> Passage provided:
○ ○ ○ ○ ○

Item 1.01 – Entry Into a Material Definitive Agreement
 
(a)           On December 21, 2007, Las Vegas Gaming, Inc. (the “Company”) entered into a letter agreement with CAMOFI Master LDC (“CAMOFI”) whereby the Company revised the terms of its $5,250,000 bridge financing with CAMOFI.  Under the revised terms, the quarterly commitment fee of $256,250 due January 1, 2008 under the Company’s senior secured convertible note (the “Note”) due January 1, 2009 in favor of CAMOFI was deferred until July 1, 2008.  The quarterly commitment fee of $131,250 due on April 1, 2008 was also deferred until July 1, 2008.
 
Regarding the registration of the Registrable Securities, as defined in the Registration Rights Agreement dated March 31, 2006 between the Company and CAMOFI (the “Registration Rights Agreement”), the Company received an extension to the Filing Date and Effectiveness Date, as those terms are defined in the Registration Rights Agreement.  The Filing Date was extended from February 28, 2008 until the earlier of September 30, 2008 or the closing of a Qualified Financing, as defined in the Securities Purchase Agreement dated March 31, 2006 between the Company and CAMOFI.   The Effectiveness Date was extended from June 30, 2008 until 120 days subsequent to the Filing Date.

○ ○ ○ ○ ○

> Entries provided:
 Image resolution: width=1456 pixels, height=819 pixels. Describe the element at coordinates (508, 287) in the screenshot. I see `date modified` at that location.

○ ○ ○ ○ ○

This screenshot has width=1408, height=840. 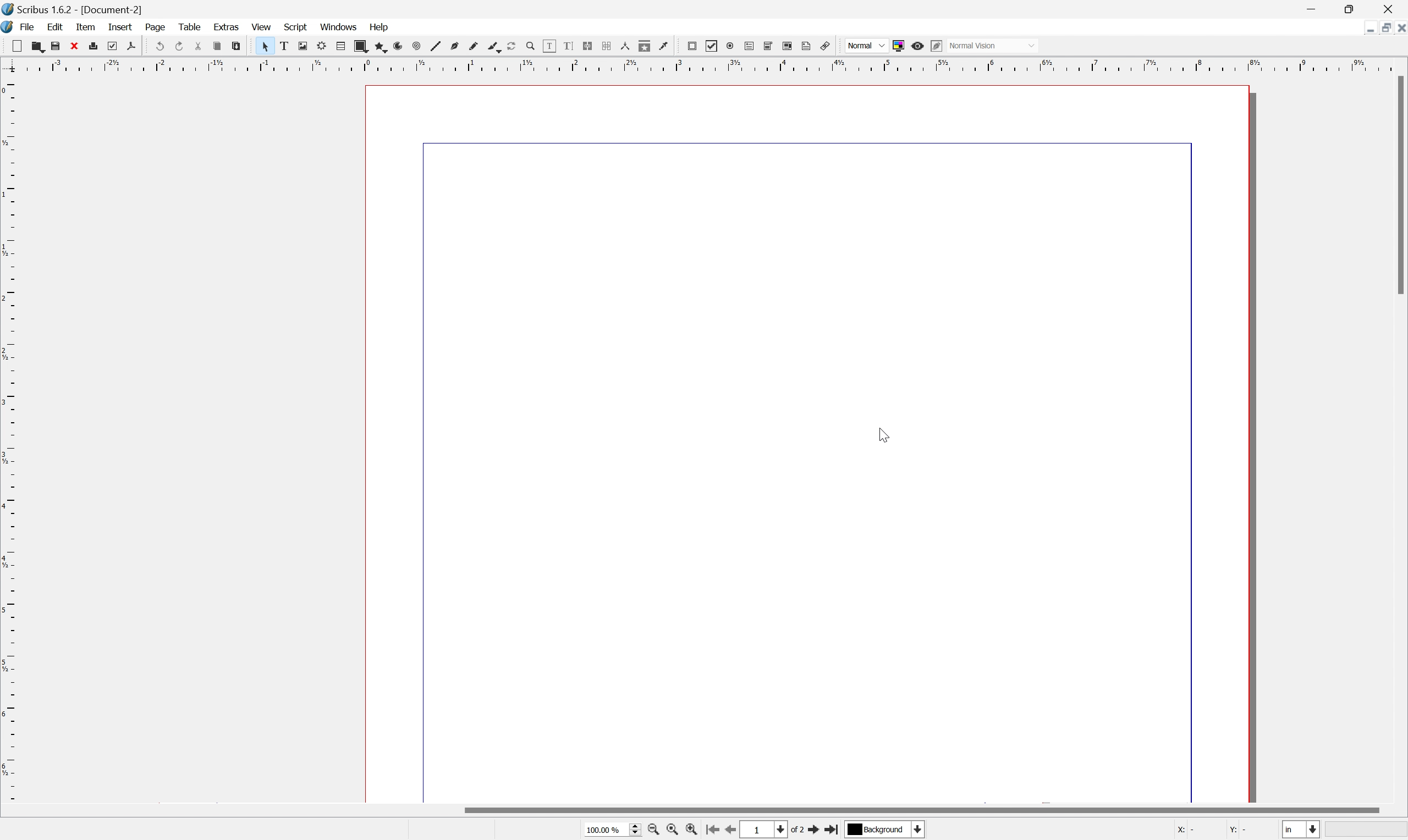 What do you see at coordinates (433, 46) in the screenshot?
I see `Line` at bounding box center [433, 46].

○ ○ ○ ○ ○

> Required task: Decide whether each statement below agrees with the passage on the CAMOFI letter agreement, answering yes or no and quoting the exact words of the passage that settle it. (a) The quarterly commitment fee due on April 1, 2008 was deferred until July 1, 2008. (b) The Filing Date was extended to December 31, 2008. (c) The Effectiveness Date was extended until 90 days after the Filing Date.

> Task answer:
(a) Yes: "The quarterly commitment fee of $131,250 due on April 1, 2008 was also deferred until July 1, 2008."
(b) No: "The Filing Date was extended from February 28, 2008 until the earlier of September 30, 2008 or the closing of a Qualified Financing"
(c) No: "The Effectiveness Date was extended from June 30, 2008 until 120 days subsequent to the Filing Date."